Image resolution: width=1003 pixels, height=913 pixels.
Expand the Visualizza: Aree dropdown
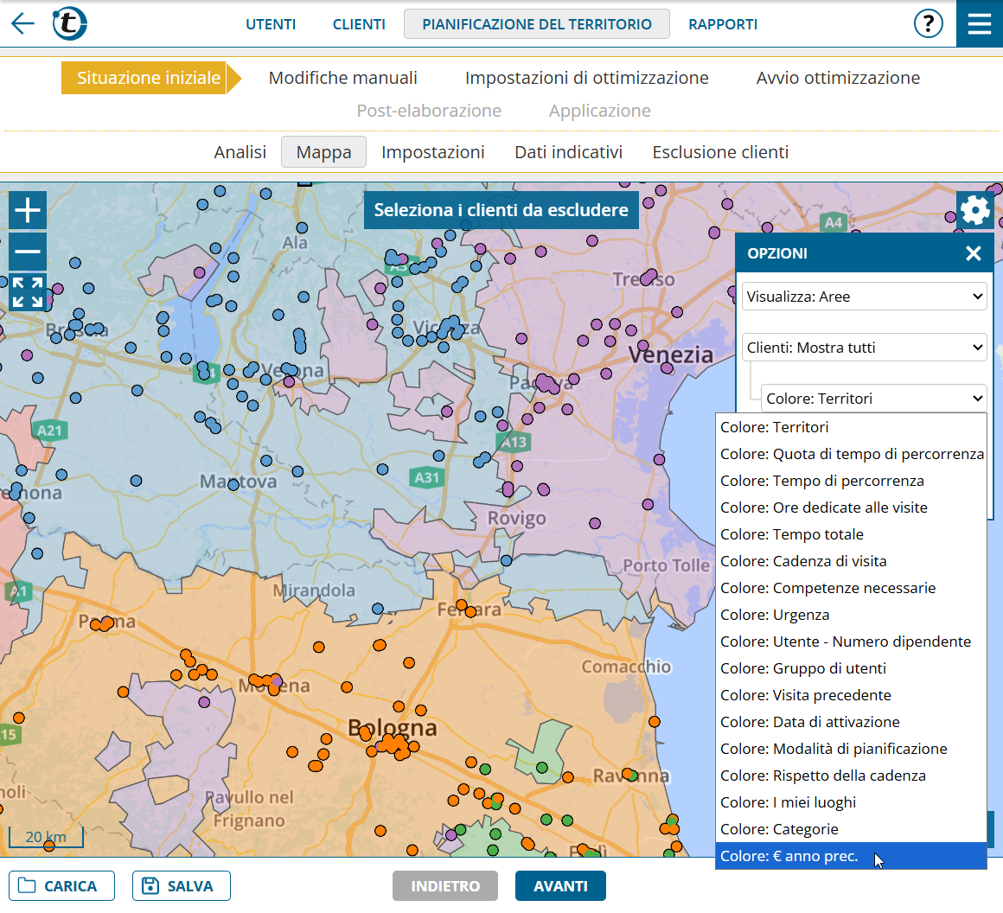click(864, 297)
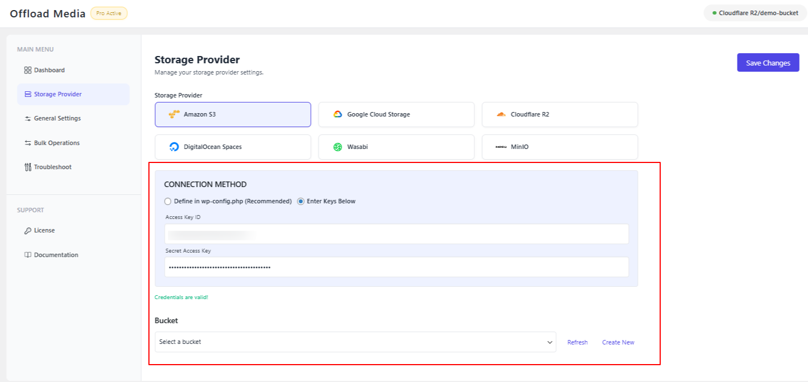Open the Storage Provider menu item
Viewport: 808px width, 382px height.
tap(58, 95)
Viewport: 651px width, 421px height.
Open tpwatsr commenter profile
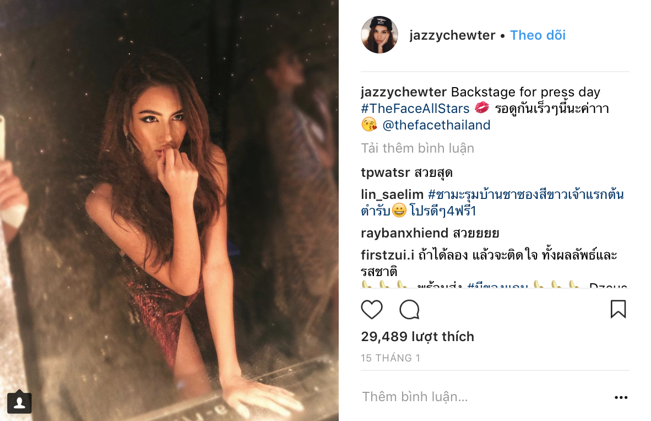[x=386, y=172]

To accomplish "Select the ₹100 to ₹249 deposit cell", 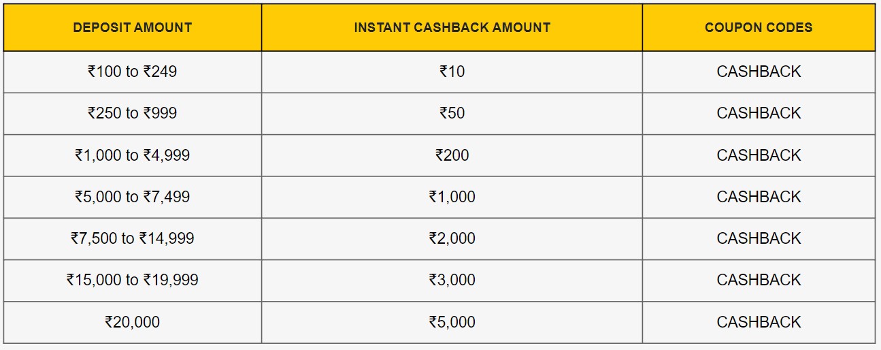I will coord(133,72).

——

## [Exercise brief]
Transcribe the entries above exactly, from their first line through the line with "Viewport: 651px width, 421px height.", and omit all pictures.

## [Output]
Image resolution: width=1003 pixels, height=913 pixels.
Expand the Visualizza: Aree dropdown
click(864, 297)
Open the Storage Provider menu item
Viewport: 808px width, 382px height.
tap(58, 95)
Viewport: 651px width, 421px height.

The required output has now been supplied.